Imogène, profondément convaincue que Dougal exprimait la vérité, s'en prit à Laggan.
— Je ne comprends pas, inspecteur, que vous vous acharniez après ce garçon et que vous refusiez d'envisager la culpabilité du mari que la mort de sa femme rend riche!
— Parce que Skateraw se trouvait à Liverpool tandis qu'on assassinait son épouse.
— C'est faux!
— Les employés de l'hôtel où il était descendu et les organisateurs du meeting auquel il participait m'ont assuré qu'il ne s'était pas absenté.
— Ils ont menti !
— Dans quel but ?
— Je l'ignore, mais ils ont menti puisque je l'ai vu, de mes yeux, vu peu de temps avant la mort de sa femme!
— Je ne puis vous croire, Miss.
— Comme vous voudrez, mais si vous supposez que je laisserai triompher l'injustice, vous vous trompez!
— Vous voilà remontée sur vos grands chevaux !
— Je ne puis supporter qu'on accable les innocents et qu'on laisse les coupables en repos.
Alister soupira :
— Tout serait
si simple et si facile, Miss, si l'on
vous écoutait...
Il se leva.
— Merci pour le whisky. Je rentre à Perth. Mr Fettercairn, je ne vous arrête pas, parce que je n'ai pu réunir les preuves nécessaires à votre inculpation. Soyez persuadé, cependant, que je ne m'avoue pas vaincu. Je ne lâche pas facilement prise. Je suis très patient. Je vous conseille de revenir au plus tôt à Edinburgh et de n'en point partir sans notre permission. Je ne vous dis pas adieu car je suis sûr que nous nous retrouverons bientôt... Au revoir à vous aussi, Miss McCar-thery... J'espère qu'à notre prochaine rencontre, le problème sera élucidé. A propos, vous ne voulez toujours pas m'apprendre l'objet de la visite nocturne de Mr Fettercairn?
— Il m'apportait un message de Moira.
— Vous l'avez gardé?
— Non.
— Dommage... Que vous annonçait ce message ?
— Ainsi que je vous l'avais dit, depuis qu'elle avait aperçu son mari, Moira avait peur... Elle me demandait, au cas où il arriverait malheur, de... de veiller sur Mr Fettercairn.
Imogène ne croyait pas mentir. Simplement, elle interprétait la confiance que lui avait témoignée Moira en lui envoyant ses bijoux.

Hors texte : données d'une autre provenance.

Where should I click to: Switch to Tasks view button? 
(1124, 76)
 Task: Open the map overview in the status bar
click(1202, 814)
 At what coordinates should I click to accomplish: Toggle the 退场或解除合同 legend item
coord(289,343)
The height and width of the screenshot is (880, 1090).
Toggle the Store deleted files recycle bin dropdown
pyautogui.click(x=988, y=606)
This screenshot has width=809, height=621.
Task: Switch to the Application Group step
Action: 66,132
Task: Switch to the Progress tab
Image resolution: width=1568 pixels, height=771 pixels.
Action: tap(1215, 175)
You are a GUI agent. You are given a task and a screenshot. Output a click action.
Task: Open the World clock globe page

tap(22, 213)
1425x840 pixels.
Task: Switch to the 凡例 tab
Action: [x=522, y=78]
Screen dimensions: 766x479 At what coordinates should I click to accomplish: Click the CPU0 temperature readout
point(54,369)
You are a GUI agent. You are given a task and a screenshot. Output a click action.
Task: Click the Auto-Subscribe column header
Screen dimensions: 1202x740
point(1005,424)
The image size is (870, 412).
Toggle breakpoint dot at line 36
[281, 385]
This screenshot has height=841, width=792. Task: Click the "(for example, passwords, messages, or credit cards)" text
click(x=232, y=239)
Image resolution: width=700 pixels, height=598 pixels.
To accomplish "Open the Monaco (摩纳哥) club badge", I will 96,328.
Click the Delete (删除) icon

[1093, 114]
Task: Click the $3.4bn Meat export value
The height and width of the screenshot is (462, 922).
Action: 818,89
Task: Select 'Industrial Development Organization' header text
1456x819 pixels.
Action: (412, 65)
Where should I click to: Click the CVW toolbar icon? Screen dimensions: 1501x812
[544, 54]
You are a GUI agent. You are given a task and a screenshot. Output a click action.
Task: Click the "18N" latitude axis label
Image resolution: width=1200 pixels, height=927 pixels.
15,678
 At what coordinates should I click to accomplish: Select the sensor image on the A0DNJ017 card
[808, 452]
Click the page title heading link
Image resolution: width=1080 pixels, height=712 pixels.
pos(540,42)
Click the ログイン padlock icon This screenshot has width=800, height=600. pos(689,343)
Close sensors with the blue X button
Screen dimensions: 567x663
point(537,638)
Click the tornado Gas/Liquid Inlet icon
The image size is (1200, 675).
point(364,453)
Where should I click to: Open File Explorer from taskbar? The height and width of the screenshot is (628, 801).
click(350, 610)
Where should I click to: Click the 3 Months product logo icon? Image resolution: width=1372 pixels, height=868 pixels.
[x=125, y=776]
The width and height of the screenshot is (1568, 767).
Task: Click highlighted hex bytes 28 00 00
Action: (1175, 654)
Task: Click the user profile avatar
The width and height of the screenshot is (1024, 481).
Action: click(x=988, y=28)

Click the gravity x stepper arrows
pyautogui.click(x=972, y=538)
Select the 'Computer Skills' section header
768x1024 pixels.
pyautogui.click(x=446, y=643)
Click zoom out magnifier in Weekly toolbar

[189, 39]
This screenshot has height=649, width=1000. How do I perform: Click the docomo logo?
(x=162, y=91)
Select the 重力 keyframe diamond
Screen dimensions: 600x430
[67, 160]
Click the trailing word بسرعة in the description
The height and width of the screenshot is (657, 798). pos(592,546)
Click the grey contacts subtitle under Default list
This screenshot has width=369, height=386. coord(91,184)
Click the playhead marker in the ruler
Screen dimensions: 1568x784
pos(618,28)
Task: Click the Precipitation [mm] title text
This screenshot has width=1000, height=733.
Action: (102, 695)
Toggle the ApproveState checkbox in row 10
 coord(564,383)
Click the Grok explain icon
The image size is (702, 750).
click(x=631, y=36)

— Il est vraiment regrettable que vous ayez détruit cette lettre.
— Vous ne me croyez pas ?
—
Excusez-moi... Pas tout à fait.
A son tour, la vieille fille se dressa.
— A votre
guise, inspecteur! Mais moi qui n'ai
pas vos préjugés, je vais me battre pour vous
prouver que vous vous trompez et que Keith
Skateraw se trouvait bien ici le soir où sa femme
est morte !
Laggan s'inclina :
— Je ne doute
pas de votre énergie, Miss, et
comme je suis beau joueur, je vous remets deux
photos de Skateraw afin de vous aider dans vos
recherches.
* * *
Lorsque le policier les eut quittés, Fettercairn prit la main d'Imogène.
— Je n'oublierai jamais ce que vous avez fait, ce que vous faites, ce que vous ferez pour moi, Miss.
— Je le fais surtout — pardonnez-moi — pour Moira. En vous défendant, je défends son amour.
Elle vous aimait plus que tout au monde, Dougal Fettercairn, ne l'oubliez pas à votre tour. Si Skateraw est son meurtrier, je n'aurai pas de répit que je ne l'aie entendu condamné à la potence ou à la prison à vie. Rentrez à Édinburgh. Essayez de vivre comme avant et comptez sur moi pour le reste.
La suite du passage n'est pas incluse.